§ **TASK DETAILS**: Could you set down every one of the rows below, character for character, with nothing changed?

§ **MATERIAL TO PROCESS**:
####
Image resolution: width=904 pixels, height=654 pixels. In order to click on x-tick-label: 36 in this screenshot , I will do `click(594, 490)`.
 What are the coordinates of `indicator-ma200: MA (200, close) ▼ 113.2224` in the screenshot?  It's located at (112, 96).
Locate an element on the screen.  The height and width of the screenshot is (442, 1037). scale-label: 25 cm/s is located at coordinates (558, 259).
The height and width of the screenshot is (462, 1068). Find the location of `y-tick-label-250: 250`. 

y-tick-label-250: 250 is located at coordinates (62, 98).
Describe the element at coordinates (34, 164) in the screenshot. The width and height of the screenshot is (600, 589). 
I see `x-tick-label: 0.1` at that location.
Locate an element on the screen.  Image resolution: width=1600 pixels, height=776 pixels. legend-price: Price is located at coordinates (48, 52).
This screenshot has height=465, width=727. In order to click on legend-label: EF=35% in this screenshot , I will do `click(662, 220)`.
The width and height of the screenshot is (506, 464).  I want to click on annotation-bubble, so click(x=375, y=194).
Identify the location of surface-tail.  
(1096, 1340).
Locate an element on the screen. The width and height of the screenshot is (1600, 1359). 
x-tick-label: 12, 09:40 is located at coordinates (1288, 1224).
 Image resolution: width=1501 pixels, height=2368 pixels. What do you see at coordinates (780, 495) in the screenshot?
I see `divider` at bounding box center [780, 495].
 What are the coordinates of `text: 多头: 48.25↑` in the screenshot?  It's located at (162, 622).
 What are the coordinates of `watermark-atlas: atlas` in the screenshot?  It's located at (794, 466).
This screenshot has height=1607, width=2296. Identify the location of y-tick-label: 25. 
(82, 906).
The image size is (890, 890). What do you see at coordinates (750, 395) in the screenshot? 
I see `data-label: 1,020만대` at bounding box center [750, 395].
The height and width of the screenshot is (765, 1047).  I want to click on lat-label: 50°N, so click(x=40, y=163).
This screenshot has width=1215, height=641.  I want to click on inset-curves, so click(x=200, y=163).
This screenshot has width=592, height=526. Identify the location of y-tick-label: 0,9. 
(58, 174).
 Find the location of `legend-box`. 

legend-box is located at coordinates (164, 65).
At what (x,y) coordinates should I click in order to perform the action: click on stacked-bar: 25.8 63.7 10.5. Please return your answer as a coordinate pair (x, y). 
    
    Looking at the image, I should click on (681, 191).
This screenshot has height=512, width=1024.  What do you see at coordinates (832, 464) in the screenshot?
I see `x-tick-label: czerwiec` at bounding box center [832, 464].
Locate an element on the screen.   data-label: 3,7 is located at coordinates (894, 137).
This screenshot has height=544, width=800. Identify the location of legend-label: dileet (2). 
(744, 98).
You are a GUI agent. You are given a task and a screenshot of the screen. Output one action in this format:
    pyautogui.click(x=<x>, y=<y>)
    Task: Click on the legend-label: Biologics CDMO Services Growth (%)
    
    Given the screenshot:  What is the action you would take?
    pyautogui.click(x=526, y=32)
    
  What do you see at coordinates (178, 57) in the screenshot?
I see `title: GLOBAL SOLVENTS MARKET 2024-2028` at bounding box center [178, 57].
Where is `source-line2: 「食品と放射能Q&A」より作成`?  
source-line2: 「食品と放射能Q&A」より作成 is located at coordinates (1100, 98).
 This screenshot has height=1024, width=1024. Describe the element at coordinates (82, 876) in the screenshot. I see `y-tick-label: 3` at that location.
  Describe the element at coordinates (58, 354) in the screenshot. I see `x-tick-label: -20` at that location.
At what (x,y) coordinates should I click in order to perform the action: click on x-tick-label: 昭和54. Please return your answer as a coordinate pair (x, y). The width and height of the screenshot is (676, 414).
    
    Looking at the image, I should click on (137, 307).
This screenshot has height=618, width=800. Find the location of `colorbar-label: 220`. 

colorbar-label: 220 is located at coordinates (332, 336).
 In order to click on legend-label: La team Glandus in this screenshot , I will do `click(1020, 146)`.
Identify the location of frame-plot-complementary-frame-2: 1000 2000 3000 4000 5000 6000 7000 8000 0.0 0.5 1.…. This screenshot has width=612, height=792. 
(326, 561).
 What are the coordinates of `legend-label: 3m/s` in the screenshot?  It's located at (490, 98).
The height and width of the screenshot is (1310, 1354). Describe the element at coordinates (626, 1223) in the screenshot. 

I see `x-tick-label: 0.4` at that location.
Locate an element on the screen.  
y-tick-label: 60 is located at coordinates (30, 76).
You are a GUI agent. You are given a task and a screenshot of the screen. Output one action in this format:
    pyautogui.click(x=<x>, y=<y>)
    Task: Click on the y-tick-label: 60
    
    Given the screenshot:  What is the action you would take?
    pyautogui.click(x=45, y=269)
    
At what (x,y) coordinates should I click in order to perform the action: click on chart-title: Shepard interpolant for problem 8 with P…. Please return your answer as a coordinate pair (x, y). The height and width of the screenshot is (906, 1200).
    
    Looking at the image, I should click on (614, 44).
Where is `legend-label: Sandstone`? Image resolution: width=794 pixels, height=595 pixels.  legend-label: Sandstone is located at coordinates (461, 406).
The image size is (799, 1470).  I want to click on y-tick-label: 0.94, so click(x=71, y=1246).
####
§ **ANSWER FOR THE TASK**:
Image resolution: width=904 pixels, height=654 pixels. In order to click on x-tick-label: 36 in this screenshot , I will do `click(594, 490)`.
 What are the coordinates of `indicator-ma200: MA (200, close) ▼ 113.2224` in the screenshot?  It's located at (112, 96).
Locate an element on the screen.  The height and width of the screenshot is (442, 1037). scale-label: 25 cm/s is located at coordinates (558, 259).
The height and width of the screenshot is (462, 1068). Find the location of `y-tick-label-250: 250`. 

y-tick-label-250: 250 is located at coordinates (62, 98).
Describe the element at coordinates (34, 164) in the screenshot. The width and height of the screenshot is (600, 589). 
I see `x-tick-label: 0.1` at that location.
Locate an element on the screen.  Image resolution: width=1600 pixels, height=776 pixels. legend-price: Price is located at coordinates (48, 52).
This screenshot has height=465, width=727. In order to click on legend-label: EF=35% in this screenshot , I will do `click(662, 220)`.
The width and height of the screenshot is (506, 464).  I want to click on annotation-bubble, so click(x=375, y=194).
Identify the location of surface-tail.  
(1096, 1340).
Locate an element on the screen. The width and height of the screenshot is (1600, 1359). 
x-tick-label: 12, 09:40 is located at coordinates (1288, 1224).
 Image resolution: width=1501 pixels, height=2368 pixels. What do you see at coordinates (780, 495) in the screenshot?
I see `divider` at bounding box center [780, 495].
 What are the coordinates of `text: 多头: 48.25↑` in the screenshot?  It's located at (162, 622).
 What are the coordinates of `watermark-atlas: atlas` in the screenshot?  It's located at (794, 466).
This screenshot has height=1607, width=2296. Identify the location of y-tick-label: 25. 
(82, 906).
The image size is (890, 890). What do you see at coordinates (750, 395) in the screenshot? 
I see `data-label: 1,020만대` at bounding box center [750, 395].
The height and width of the screenshot is (765, 1047).  I want to click on lat-label: 50°N, so click(x=40, y=163).
This screenshot has width=1215, height=641.  I want to click on inset-curves, so click(x=200, y=163).
This screenshot has width=592, height=526. Identify the location of y-tick-label: 0,9. 
(58, 174).
 Find the location of `legend-box`. 

legend-box is located at coordinates (164, 65).
At what (x,y) coordinates should I click in order to perform the action: click on stacked-bar: 25.8 63.7 10.5. Please return your answer as a coordinate pair (x, y). 
    
    Looking at the image, I should click on (681, 191).
This screenshot has height=512, width=1024.  What do you see at coordinates (832, 464) in the screenshot?
I see `x-tick-label: czerwiec` at bounding box center [832, 464].
Locate an element on the screen.   data-label: 3,7 is located at coordinates (894, 137).
This screenshot has height=544, width=800. Identify the location of legend-label: dileet (2). 
(744, 98).
You are a GUI agent. You are given a task and a screenshot of the screen. Output one action in this format:
    pyautogui.click(x=<x>, y=<y>)
    Task: Click on the legend-label: Biologics CDMO Services Growth (%)
    
    Given the screenshot:  What is the action you would take?
    pyautogui.click(x=526, y=32)
    
  What do you see at coordinates (178, 57) in the screenshot?
I see `title: GLOBAL SOLVENTS MARKET 2024-2028` at bounding box center [178, 57].
Where is `source-line2: 「食品と放射能Q&A」より作成`?  
source-line2: 「食品と放射能Q&A」より作成 is located at coordinates (1100, 98).
 This screenshot has height=1024, width=1024. Describe the element at coordinates (82, 876) in the screenshot. I see `y-tick-label: 3` at that location.
  Describe the element at coordinates (58, 354) in the screenshot. I see `x-tick-label: -20` at that location.
At what (x,y) coordinates should I click in order to perform the action: click on x-tick-label: 昭和54. Please return your answer as a coordinate pair (x, y). The width and height of the screenshot is (676, 414).
    
    Looking at the image, I should click on (137, 307).
This screenshot has height=618, width=800. Find the location of `colorbar-label: 220`. 

colorbar-label: 220 is located at coordinates (332, 336).
 In order to click on legend-label: La team Glandus in this screenshot , I will do `click(1020, 146)`.
Identify the location of frame-plot-complementary-frame-2: 1000 2000 3000 4000 5000 6000 7000 8000 0.0 0.5 1.…. This screenshot has width=612, height=792. 
(326, 561).
 What are the coordinates of `legend-label: 3m/s` in the screenshot?  It's located at (490, 98).
The height and width of the screenshot is (1310, 1354). Describe the element at coordinates (626, 1223) in the screenshot. 

I see `x-tick-label: 0.4` at that location.
Locate an element on the screen.  
y-tick-label: 60 is located at coordinates (30, 76).
You are a GUI agent. You are given a task and a screenshot of the screen. Output one action in this format:
    pyautogui.click(x=<x>, y=<y>)
    Task: Click on the y-tick-label: 60
    
    Given the screenshot:  What is the action you would take?
    pyautogui.click(x=45, y=269)
    
At what (x,y) coordinates should I click in order to perform the action: click on chart-title: Shepard interpolant for problem 8 with P…. Please return your answer as a coordinate pair (x, y). The height and width of the screenshot is (906, 1200).
    
    Looking at the image, I should click on (614, 44).
Where is `legend-label: Sandstone`? Image resolution: width=794 pixels, height=595 pixels.  legend-label: Sandstone is located at coordinates (461, 406).
The image size is (799, 1470).  I want to click on y-tick-label: 0.94, so click(x=71, y=1246).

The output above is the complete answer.